No. with + reactions:

0

Total no. in group:

20

Remarks on result:

no indication of skin sensitisation

Remarks:

A slight yellow discolouration was noted after removal of the dressing

- No toxic symptoms were evident in the guinea pigs of the control or test group

- No deaths occurred in the control and test groups

Interpretation of results:

GHS criteria not met

Conclusions:

In this study (according OECD guideline 406) none of the animals of the test group were observed with positive skin reactions after treatment with a non-irritant test substance concentration of 50% in PEG 400. No skin reactions were observed in the control group. Therefore, the test article at a concentration of 50 % in PEG 400 is considered to be a non-sensitizer when described under the test conditions.

Executive summary:

To assess the allergenic potential of the test article in albino guinea pigs the Maximization-Test according to a GLP-compliant OECD guideline 406 was used. Ten females were used as control group and 20 females were used as test group. The highest non-irritating test article concentration used for challenge application was 50 % in PEG 400.

None of the animals showed any treatment related skin reactions. Neither toxic symptoms nor deaths occurred in the control and test groups.

Endpoint conclusion

Endpoint conclusion:

no adverse effect observed (not sensitising)

Additional information:

To assess the allergenic potential of the test article in albino guinea pigs the Maximization-Test (OECD guideline 406) was conducted. Ten female animals were used as control group and 20 females were used as test group. After intradermal and epicutaneously induction, the animals were challenged epicutaneous with a 50 % solution of the substance in PEG 400. Evaluation and scoring of the reactions followed after 24h and 48h. Positive controls were performed with 2 -Mercaptobenzothiazol.

None of the animals showed erythema or oedema after treatment with the test article. Neither toxic symptoms nor deaths occurred in the control and test groups.

Multiple application of the test substance onto skin did not cause an allergic reaction. Therefore, the test substance is considered to be a non-sensitizer.

Respiratory sensitisation

Endpoint conclusion

Endpoint conclusion:

no study available

Additional information:

Sensitisation after inhalation of the test substance was not investigated. The major part of the substance has a particle size of > 40µm (92 %) or more. Inhalable particles of < 10 or < 4 µm are not included. As the substance has a very low vapour pressure, inhalation exposure is not relevant.

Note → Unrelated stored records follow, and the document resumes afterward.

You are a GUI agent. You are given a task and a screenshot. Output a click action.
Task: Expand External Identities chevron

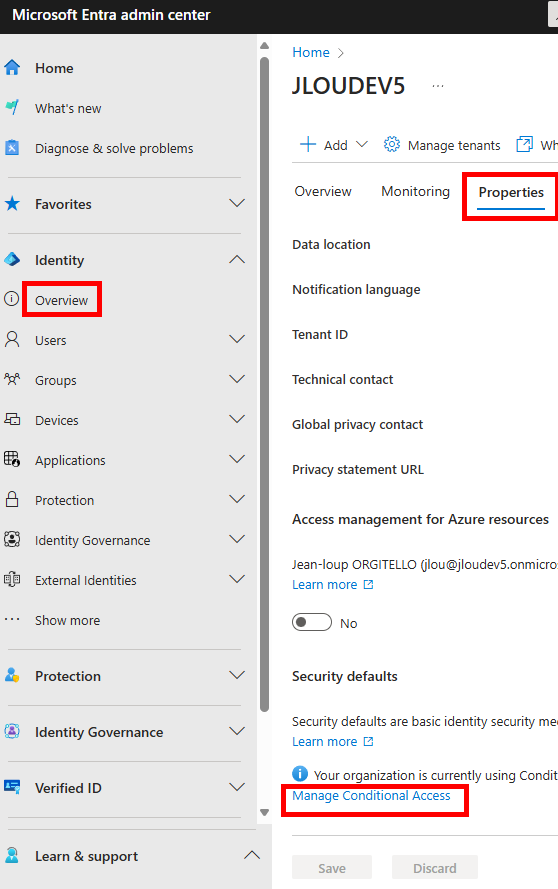click(x=237, y=579)
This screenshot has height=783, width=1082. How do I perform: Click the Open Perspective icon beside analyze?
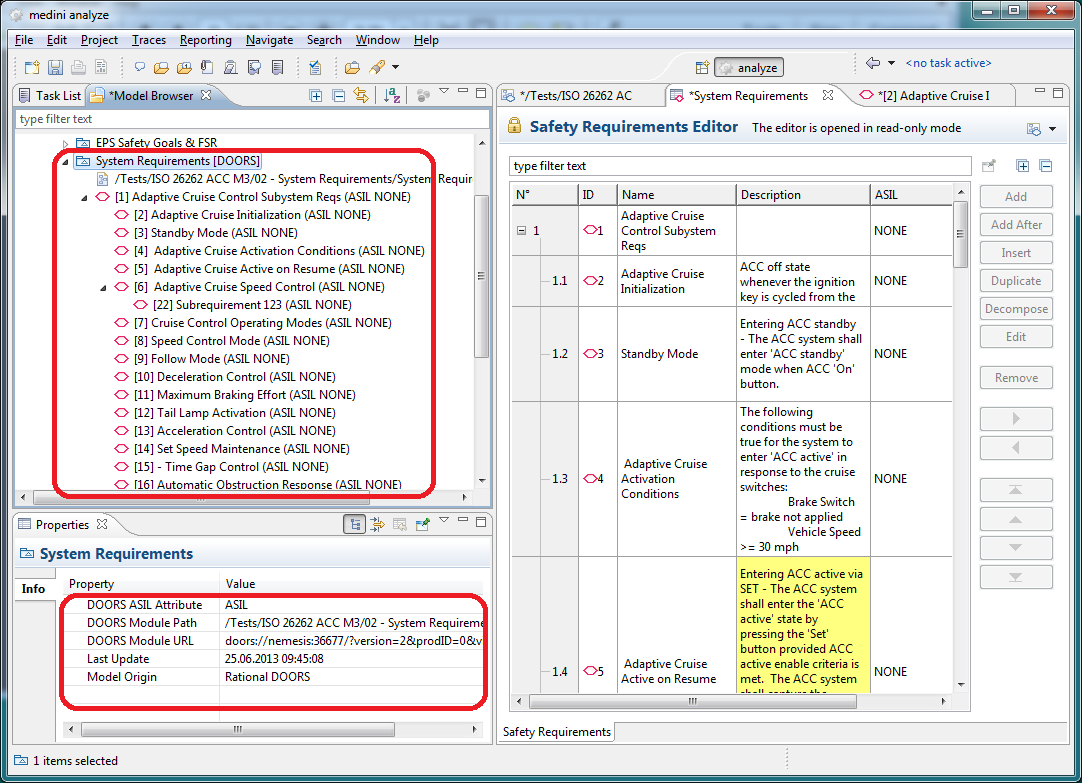(701, 67)

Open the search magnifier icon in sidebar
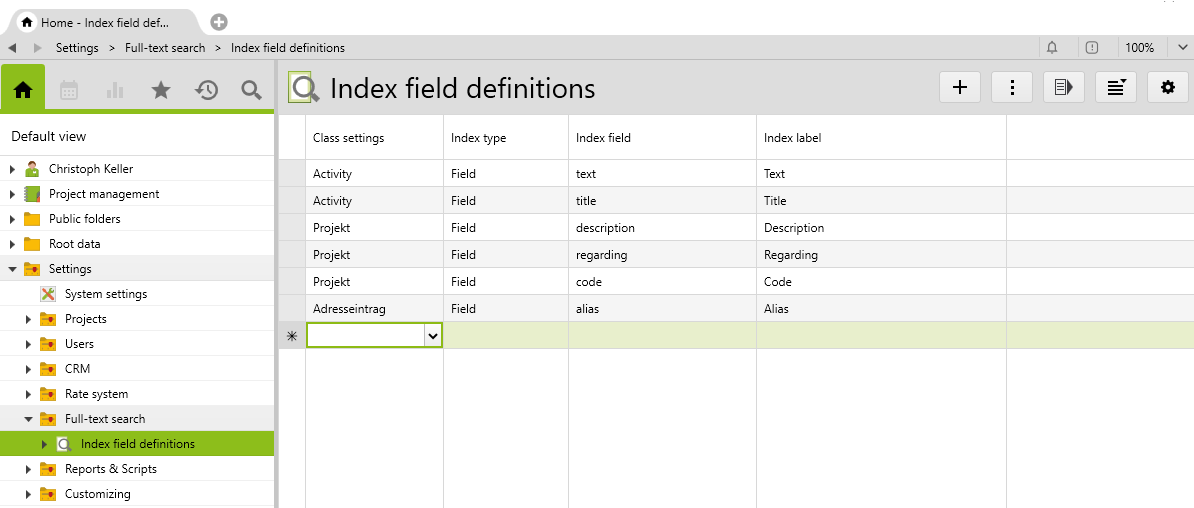tap(252, 90)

Justification for classification or non-classification

The available experimental test data are reliable and suitable for classification purposes under Regulation 1272/2008. No local reactions were observed in a guinea pig maximization test (OECD 406) after induction. Therefore, the substance does not require classification as a skin sensitizer under Regulation (EC) No. 1272/2008, as amended for the thirteenth time in Regulation (EC) No 2018/1480.